• _Problem requirements_
From the entries that follow, copy exactly the lines beginning at the line holding "Girls Water Polo (231, 333)" and continuing through the line holding "B. Basketball (102, 153)".

• _Extracted material_
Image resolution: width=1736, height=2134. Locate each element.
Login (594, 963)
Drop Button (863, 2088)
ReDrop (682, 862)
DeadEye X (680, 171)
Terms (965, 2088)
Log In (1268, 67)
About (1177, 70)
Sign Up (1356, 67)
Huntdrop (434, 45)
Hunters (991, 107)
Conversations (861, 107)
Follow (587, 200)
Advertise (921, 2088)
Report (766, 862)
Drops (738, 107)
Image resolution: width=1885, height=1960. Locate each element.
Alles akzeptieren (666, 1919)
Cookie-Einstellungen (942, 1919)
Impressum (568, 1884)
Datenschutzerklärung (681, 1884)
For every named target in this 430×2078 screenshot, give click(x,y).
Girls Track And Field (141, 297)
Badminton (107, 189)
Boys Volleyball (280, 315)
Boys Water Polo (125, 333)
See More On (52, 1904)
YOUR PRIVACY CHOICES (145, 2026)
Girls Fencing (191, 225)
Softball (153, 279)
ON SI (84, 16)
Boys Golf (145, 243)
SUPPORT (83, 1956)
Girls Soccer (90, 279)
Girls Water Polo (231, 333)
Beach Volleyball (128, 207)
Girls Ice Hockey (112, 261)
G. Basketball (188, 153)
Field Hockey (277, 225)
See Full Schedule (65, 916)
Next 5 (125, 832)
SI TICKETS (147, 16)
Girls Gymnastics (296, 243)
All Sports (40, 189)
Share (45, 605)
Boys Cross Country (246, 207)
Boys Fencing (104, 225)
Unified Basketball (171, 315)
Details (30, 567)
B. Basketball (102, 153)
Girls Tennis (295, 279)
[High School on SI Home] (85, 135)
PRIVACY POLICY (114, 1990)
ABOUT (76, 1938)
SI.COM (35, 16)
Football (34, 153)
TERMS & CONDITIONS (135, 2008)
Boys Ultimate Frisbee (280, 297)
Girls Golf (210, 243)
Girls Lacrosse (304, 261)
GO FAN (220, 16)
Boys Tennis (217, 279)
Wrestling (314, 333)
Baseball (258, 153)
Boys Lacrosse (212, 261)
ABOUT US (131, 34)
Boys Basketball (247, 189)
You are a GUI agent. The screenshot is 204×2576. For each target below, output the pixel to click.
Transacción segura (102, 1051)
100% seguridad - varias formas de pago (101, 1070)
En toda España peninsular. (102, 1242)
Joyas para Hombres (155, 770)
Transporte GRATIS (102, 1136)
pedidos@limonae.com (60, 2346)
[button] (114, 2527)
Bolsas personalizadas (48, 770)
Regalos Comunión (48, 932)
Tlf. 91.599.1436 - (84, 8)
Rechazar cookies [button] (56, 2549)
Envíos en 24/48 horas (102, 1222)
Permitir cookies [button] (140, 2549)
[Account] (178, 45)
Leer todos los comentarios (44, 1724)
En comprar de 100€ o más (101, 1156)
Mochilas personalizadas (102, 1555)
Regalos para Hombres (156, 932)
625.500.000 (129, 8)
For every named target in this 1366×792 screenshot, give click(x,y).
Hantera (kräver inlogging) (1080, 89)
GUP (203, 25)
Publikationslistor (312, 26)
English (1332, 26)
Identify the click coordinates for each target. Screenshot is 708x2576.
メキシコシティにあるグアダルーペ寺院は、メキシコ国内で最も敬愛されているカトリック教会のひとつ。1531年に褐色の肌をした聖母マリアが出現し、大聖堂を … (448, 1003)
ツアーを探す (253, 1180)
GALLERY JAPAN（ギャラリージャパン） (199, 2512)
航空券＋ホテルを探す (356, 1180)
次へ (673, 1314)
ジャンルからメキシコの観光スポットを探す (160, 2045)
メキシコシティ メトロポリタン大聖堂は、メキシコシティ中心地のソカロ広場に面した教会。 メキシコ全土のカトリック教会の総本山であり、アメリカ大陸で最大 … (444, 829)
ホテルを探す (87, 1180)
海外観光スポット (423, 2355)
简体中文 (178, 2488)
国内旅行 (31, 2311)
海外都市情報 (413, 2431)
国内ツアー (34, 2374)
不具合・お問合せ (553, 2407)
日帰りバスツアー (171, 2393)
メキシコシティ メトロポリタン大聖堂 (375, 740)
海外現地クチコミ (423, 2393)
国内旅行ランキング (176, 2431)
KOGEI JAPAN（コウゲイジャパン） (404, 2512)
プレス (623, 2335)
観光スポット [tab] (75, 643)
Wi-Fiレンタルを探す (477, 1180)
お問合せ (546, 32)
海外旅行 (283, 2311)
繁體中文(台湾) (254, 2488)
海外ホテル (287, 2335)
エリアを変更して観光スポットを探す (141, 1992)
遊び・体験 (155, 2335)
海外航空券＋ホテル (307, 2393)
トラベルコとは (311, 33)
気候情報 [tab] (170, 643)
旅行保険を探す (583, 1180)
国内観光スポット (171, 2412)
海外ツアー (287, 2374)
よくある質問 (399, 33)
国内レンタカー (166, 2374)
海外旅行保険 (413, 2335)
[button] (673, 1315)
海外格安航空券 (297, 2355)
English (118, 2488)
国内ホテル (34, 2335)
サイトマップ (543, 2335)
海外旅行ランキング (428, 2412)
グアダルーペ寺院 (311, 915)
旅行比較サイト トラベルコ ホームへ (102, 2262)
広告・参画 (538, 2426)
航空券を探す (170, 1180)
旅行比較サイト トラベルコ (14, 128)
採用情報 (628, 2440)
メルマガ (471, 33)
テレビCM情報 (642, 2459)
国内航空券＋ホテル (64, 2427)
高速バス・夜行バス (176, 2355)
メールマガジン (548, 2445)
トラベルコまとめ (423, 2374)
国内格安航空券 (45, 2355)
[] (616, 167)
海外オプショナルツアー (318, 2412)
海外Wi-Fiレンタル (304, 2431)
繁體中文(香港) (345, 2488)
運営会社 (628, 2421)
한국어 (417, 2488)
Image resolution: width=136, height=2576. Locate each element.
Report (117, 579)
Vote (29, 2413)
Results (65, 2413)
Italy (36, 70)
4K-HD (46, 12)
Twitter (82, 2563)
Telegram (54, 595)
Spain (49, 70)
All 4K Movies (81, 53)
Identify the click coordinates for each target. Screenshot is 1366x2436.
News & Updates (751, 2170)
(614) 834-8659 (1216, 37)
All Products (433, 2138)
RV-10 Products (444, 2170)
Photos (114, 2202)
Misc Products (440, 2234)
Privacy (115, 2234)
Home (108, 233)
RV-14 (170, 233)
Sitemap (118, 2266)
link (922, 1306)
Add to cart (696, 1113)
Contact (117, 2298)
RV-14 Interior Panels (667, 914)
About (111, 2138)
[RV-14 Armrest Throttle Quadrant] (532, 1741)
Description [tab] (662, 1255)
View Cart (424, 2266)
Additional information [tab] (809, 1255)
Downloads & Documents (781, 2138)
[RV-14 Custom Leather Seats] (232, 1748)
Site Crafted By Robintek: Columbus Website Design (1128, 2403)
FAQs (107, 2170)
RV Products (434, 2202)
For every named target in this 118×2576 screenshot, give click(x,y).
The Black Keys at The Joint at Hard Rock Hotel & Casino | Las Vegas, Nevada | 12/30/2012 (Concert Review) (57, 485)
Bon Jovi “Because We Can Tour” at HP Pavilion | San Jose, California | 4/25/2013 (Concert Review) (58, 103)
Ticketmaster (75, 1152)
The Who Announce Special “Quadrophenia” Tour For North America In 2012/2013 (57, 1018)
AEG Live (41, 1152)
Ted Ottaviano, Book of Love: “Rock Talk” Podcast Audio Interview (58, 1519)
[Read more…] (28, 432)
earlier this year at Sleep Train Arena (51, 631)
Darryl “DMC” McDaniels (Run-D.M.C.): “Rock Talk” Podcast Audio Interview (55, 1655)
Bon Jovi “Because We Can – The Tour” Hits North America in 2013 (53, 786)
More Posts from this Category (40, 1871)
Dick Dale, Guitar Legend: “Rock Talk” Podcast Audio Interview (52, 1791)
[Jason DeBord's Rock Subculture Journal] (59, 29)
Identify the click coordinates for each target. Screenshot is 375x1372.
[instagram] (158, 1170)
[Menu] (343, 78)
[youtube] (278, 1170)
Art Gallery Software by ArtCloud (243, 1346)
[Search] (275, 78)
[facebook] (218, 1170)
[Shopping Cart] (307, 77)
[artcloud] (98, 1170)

• _Output of the task_
Girls Water Polo (231, 333)
Beach Volleyball (128, 207)
Girls Ice Hockey (112, 261)
G. Basketball (188, 153)
Field Hockey (277, 225)
See Full Schedule (65, 916)
Next 5 (125, 832)
SI TICKETS (147, 16)
Girls Gymnastics (296, 243)
All Sports (40, 189)
Share (45, 605)
Boys Cross Country (246, 207)
Boys Fencing (104, 225)
Unified Basketball (171, 315)
Details (30, 567)
B. Basketball (102, 153)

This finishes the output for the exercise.